=== SUPPLIED TEXT ===

For to which of the angels did God ever say: "You are my son; this day I have begotten you"? Or again: "I will be a father to him, and he shall be a son to me"?
And again, when he leads the first-born into the world, he says: "Let all the angels of God worship him."[4]
Of the angels he says: "He makes his angels winds and his ministers a fiery flame";
but of the Son: "Your throne, O God, stands forever and ever; and a righteous scepter is the scepter of your kingdom.
You loved justice and hated wickedness; therefore God, your God, anointed you with the oil of gladness above your companions";
and: "At the beginning, O Lord, you established the earth, and the heavens are the works of your hands.
They will perish, but you remain; and they will all grow old like a garment.
You will roll them up like a cloak, and like a garment they will be changed. But you are the same, and your years will have no end" (Heb 1:1-12).

Comments

  1. These opening verses bear a strong resemblance to John 1:1-4, where Jesus is the creater Word (Greek: logos) spoken by the Father from before all time.
  2. The Old Testament Scriptures are "partial and various." The revelation made in Jesus completes, fulfills, and re-interprets them decisively. Although the author does not say it directly, the implication of the next verse is that God has completed the work of prophetic revelation through Jesus. For Christians, Jesus deserves the title that Muhammad gave himself in the Quran: "The Seal of the Prophets."
  3. Up to this point, the passage is consistent with the Arian heresy; the pre-existence of Jesus before all other things is affirmed, but not necessarily His full equality with the Father.
  4. The fact that the angels worship Jesus may be an indirect affirmation of His full divinity.

=== MATERIAL SHOWN ===

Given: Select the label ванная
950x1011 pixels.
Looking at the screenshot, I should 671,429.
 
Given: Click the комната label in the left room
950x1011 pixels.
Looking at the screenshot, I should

===

[WORK TO DO]
1. Return the part of the Hebrews excerpt that opens with the words containing "You loved justice" and closes with "before all time.", copied word for word.
2. In the comments of the Hebrews excerpt, what title did Muhammad give himself in the Quran?
The records have no connection to the Hebrews excerpt.

[LIST OF SOLUTIONS]
1.
You loved justice and hated wickedness; therefore God, your God, anointed you with the oil of gladness above your companions";
and: "At the beginning, O Lord, you established the earth, and the heavens are the works of your hands.
They will perish, but you remain; and they will all grow old like a garment.
You will roll them up like a cloak, and like a garment they will be changed. But you are the same, and your years will have no end" (Heb 1:1-12).

Comments

  1. These opening verses bear a strong resemblance to John 1:1-4, where Jesus is the creater Word (Greek: logos) spoken by the Father from before all time.

2. "The Seal of the Prophets."